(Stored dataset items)

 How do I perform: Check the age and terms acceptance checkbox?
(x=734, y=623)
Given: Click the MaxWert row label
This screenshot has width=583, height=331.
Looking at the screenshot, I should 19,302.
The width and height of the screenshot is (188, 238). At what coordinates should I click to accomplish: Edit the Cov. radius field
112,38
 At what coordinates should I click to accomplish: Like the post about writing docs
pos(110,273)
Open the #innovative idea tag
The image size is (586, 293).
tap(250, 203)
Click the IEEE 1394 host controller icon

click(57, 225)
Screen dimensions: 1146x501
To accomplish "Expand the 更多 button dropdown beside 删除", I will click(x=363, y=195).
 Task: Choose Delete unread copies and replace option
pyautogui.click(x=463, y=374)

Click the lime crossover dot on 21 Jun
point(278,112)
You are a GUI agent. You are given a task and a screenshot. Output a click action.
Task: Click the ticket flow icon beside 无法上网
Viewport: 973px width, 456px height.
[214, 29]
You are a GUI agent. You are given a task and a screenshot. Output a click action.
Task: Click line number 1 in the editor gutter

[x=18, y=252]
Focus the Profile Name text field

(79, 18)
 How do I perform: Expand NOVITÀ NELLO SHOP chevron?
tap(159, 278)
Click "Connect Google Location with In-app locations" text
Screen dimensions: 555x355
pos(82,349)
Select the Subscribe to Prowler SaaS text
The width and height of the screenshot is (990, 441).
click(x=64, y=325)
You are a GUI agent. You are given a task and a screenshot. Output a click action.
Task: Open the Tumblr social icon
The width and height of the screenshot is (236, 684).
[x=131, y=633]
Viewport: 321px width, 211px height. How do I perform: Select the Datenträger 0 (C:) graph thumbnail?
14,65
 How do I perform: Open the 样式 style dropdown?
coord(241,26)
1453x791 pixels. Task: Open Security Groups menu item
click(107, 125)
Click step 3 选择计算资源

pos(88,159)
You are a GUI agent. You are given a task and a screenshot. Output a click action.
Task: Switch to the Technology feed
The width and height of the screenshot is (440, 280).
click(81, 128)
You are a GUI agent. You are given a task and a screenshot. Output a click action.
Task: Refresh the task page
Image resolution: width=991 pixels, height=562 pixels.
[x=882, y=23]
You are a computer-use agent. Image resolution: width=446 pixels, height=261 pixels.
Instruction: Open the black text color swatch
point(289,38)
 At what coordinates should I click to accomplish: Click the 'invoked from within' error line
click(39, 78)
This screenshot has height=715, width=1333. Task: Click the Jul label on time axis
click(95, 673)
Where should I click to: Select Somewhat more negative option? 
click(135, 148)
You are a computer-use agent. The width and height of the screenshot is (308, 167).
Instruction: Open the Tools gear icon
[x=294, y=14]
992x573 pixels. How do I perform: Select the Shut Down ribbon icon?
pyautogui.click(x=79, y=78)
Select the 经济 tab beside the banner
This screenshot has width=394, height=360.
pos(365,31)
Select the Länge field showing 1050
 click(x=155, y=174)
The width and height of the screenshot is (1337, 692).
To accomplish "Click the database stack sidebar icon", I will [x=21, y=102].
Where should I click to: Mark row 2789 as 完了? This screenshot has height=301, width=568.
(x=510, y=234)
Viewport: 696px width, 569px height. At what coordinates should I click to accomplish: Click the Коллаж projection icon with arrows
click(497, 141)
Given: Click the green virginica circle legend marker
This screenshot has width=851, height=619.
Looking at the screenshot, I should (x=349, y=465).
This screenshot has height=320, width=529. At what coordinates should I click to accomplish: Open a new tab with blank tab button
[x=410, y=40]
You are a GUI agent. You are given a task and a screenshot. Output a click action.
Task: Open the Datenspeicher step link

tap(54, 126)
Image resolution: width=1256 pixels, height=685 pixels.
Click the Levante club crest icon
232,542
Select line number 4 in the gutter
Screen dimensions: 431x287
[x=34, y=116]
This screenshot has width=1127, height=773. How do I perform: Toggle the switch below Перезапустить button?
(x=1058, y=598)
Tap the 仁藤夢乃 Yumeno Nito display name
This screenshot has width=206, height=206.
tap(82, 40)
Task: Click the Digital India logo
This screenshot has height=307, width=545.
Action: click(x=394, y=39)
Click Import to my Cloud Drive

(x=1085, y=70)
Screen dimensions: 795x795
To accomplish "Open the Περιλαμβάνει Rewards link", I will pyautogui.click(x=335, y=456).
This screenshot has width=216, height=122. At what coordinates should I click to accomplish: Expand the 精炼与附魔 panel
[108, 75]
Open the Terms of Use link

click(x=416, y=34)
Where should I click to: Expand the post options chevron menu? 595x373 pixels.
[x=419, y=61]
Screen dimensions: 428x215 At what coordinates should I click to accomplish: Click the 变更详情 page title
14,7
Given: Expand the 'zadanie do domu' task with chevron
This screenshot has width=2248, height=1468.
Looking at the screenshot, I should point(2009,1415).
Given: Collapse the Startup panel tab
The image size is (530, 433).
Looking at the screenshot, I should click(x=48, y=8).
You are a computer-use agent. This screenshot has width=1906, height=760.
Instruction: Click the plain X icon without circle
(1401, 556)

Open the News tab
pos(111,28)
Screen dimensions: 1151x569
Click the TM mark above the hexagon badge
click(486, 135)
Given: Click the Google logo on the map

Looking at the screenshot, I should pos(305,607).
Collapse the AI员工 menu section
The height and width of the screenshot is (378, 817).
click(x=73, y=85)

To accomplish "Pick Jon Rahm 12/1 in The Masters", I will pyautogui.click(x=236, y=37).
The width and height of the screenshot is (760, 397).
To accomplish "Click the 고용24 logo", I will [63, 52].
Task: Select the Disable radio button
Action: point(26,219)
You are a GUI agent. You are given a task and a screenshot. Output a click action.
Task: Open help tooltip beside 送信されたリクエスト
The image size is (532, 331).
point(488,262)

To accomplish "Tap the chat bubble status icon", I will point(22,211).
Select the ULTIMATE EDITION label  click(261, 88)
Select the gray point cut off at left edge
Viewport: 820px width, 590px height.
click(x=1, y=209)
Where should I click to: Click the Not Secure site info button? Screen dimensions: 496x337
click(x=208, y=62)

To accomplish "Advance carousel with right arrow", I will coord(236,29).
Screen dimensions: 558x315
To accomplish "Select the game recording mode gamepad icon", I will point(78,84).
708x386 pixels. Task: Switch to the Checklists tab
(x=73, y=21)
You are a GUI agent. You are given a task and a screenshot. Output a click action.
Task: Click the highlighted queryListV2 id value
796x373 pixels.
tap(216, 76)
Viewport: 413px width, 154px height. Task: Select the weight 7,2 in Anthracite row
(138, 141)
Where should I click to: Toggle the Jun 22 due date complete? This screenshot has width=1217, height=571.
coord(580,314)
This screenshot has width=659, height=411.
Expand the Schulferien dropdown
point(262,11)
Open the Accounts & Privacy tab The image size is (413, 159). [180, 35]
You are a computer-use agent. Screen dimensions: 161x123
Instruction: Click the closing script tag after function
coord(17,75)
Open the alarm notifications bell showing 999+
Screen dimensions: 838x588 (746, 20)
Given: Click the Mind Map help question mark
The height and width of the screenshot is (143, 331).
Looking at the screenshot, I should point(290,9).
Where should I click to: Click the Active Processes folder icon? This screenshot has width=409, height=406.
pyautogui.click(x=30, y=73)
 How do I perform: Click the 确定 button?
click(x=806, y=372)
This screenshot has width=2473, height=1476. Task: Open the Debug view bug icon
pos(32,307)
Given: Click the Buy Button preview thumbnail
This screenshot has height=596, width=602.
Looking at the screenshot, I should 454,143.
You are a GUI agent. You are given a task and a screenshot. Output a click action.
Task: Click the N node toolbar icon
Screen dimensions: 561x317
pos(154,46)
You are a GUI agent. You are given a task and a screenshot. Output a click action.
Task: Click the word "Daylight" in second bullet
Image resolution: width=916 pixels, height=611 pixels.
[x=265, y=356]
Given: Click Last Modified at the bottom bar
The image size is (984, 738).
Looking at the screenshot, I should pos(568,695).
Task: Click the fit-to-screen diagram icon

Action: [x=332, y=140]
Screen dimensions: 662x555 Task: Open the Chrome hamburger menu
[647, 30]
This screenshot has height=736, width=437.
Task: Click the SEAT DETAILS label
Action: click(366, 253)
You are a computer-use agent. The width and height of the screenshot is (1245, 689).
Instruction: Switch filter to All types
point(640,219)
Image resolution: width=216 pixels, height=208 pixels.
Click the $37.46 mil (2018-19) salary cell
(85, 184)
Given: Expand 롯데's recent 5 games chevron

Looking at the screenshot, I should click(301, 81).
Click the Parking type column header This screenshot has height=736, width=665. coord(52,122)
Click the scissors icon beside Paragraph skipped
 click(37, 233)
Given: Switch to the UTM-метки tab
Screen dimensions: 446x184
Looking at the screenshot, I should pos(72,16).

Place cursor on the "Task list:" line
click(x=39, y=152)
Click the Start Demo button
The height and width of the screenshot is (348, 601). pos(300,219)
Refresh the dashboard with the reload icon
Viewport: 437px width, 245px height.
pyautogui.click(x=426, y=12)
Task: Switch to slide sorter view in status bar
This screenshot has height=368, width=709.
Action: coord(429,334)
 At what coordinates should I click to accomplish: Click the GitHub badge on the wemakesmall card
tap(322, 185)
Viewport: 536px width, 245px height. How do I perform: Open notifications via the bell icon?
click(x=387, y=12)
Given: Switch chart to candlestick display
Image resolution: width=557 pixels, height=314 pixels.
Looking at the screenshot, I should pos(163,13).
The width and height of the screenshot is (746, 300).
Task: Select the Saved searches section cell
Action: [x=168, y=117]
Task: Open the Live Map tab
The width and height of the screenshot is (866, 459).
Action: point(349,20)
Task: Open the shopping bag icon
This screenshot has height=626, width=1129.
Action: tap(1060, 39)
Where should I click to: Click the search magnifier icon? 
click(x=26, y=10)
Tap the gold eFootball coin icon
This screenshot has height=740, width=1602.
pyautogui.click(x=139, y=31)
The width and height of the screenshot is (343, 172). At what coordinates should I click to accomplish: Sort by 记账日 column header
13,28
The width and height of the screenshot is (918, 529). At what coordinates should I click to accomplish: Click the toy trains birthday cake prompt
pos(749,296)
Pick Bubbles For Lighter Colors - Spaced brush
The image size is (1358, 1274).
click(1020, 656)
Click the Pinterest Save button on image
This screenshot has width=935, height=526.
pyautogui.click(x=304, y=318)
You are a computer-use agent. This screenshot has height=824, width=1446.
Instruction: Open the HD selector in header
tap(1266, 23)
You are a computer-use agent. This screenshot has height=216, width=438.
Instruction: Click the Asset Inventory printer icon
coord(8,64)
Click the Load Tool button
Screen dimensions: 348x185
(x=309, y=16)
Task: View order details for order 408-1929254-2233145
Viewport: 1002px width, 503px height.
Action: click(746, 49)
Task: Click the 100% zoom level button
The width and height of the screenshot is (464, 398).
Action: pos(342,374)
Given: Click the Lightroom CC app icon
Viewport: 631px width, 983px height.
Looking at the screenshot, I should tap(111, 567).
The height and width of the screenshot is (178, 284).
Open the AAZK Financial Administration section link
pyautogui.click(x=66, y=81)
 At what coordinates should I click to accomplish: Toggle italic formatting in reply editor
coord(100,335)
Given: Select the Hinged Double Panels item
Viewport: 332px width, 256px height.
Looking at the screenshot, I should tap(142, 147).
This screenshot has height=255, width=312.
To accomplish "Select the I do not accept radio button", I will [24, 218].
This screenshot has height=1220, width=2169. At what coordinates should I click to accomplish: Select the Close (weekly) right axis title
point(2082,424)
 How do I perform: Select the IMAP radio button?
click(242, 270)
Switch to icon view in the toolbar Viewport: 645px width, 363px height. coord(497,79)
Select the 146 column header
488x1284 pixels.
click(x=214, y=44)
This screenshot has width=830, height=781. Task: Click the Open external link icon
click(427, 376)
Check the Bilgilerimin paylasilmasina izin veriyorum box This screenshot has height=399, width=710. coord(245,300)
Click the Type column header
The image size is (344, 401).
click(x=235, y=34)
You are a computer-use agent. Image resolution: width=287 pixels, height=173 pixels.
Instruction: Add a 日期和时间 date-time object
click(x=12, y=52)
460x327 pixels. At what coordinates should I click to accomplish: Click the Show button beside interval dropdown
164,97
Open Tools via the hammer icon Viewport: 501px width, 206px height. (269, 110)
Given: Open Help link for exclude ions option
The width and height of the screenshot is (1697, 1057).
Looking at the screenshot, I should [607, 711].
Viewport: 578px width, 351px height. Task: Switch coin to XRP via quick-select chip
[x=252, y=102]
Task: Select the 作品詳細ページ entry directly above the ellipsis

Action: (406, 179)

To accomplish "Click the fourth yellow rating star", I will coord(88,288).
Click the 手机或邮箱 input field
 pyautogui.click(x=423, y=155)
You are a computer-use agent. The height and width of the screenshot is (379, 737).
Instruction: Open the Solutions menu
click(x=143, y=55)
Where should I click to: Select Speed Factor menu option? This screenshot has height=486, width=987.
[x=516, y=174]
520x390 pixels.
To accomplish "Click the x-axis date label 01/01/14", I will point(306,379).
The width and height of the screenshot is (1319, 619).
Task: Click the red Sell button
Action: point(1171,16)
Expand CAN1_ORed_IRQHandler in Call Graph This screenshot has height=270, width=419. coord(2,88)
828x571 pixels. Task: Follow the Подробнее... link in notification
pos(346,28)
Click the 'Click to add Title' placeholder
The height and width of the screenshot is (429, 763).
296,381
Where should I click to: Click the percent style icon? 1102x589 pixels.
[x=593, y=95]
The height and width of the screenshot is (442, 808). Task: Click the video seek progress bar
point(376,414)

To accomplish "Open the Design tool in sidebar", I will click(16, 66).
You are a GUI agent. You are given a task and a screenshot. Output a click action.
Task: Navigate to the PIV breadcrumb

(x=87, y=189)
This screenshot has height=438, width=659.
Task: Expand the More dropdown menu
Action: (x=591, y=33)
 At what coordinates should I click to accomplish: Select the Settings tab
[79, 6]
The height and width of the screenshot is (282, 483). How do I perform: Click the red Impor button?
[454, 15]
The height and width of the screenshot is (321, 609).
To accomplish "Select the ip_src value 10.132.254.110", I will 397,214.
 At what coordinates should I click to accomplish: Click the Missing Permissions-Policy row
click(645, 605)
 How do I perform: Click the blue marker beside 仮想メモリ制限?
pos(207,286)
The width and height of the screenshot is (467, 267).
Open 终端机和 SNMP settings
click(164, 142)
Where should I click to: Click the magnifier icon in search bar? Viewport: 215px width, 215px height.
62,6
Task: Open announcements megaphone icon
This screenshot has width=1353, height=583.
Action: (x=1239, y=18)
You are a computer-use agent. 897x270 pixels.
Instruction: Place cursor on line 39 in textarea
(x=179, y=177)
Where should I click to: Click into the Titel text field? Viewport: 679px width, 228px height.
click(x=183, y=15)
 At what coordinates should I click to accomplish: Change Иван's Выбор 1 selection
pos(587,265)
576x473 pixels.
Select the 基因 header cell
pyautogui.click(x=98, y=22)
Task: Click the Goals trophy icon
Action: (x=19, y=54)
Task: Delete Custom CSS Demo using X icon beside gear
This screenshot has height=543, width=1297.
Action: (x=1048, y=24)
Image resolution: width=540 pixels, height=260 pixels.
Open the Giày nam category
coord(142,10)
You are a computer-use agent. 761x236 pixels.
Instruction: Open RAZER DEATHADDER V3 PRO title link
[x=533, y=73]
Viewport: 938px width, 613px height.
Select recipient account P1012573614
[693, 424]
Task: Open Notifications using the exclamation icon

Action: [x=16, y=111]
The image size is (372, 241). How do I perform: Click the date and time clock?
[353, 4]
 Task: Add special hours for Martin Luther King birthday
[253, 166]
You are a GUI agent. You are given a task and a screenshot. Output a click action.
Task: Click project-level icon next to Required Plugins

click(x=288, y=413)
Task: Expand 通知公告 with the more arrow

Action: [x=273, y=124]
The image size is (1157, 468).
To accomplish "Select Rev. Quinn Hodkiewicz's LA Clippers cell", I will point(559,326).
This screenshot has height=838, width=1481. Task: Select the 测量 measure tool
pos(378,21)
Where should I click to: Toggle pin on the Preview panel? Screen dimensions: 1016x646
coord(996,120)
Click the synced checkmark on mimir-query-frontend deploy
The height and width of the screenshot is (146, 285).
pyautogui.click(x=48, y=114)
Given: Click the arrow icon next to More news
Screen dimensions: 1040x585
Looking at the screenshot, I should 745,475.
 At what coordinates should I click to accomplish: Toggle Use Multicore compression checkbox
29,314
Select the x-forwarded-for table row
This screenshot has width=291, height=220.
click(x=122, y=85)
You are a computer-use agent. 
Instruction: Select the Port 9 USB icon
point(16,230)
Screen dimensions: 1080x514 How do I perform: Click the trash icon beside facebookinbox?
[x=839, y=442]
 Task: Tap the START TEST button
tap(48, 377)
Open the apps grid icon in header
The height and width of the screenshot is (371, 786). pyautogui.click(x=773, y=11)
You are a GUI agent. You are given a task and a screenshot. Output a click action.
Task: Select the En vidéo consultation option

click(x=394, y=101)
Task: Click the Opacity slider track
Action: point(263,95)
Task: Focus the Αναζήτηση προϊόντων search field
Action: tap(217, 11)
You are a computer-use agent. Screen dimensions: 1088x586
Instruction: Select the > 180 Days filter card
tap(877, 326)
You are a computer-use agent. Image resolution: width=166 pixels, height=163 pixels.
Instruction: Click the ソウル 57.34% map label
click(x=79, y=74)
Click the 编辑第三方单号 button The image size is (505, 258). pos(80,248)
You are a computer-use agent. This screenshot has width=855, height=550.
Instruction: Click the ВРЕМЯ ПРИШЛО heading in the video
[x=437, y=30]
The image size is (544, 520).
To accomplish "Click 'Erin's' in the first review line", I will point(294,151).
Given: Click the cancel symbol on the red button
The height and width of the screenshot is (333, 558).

- Problem details: Where a line in the entries holds "Pick", copy that line.

- Output below:
To accomplish "Pick Jon Rahm 12/1 in The Masters", I will pyautogui.click(x=236, y=37).
Pick Bubbles For Lighter Colors - Spaced brush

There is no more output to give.